Endothelin-Dependent Actions in Cultured AT-1 Cardiac Myocytes

Abstract

Abstract The consequences of endothelin receptor activation were examined in atrial tumor myocytes derived from transgenic mice (AT-1 cells). Endothelin-1 (endothelin) stimulates phosphoinositide hydrolysis in a dose-dependent manner. Endothelin also induces the rapid and transient translocation of protein kinase C (PKC)-ε immunoreactivity from the soluble to the particulate cell fraction. The subcellular distributions of PKCα and PKCζ (also expressed by AT-1 cells) are not influenced by endothelin. Using quantitative fluorescence microscopy with fura 2, we examined the effects of endothelin on intracellular calcium. In electrically driven myocytes, endothelin induces a rapid and transient increase in the amplitude of the calcium transient. This is blocked by both phorbol 12-myristate 13-acetate (PMA) pretreatment to downregulate PKC and the PKC inhibitor chelerythrine, arguing that PKCε plays a critical role in endothelin receptor–dependent increases in intracellular calcium. Endothelin also stimulates mitogen-activated protein kinase (MAPK). MAPK activation is markedly attenuated by pretreatment with PMA or pertussis toxin (PTX, to inactivate susceptible G protein α subunits); it is completely prevented by combined pretreatment with PMA and PTX. In contrast, it is not attenuated by chelation of intracellular calcium with BAPTA. These findings indicate that the pathway for endothelin receptor stimulation of MAPK involves PKCε and PTX-sensitive G protein(s).

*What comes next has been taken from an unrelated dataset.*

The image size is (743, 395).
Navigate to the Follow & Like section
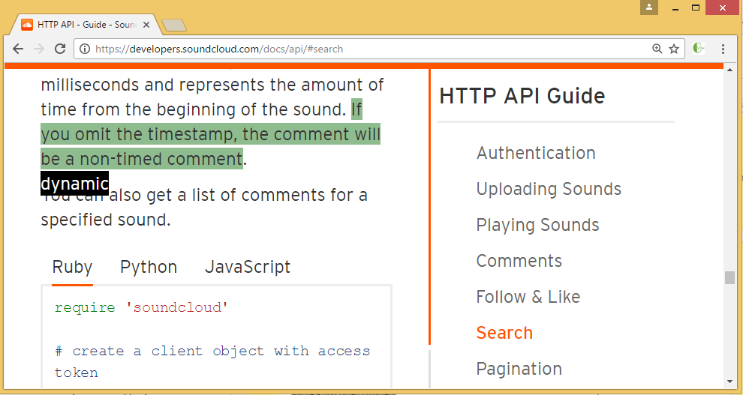[528, 297]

Thus, these studies identify a functional role for PKCε as a mediator of endothelin receptor–dependent increases in cytosolic calcium and MAPK activity in AT-1 cells. Accordingly, the AT-1 cell system should provide a uniquely useful model to identify the intracellular targets for PKCε and investigate their function in the regulation of intracellular calcium homeostasis and the induction of the growth response in cardiac myocytes.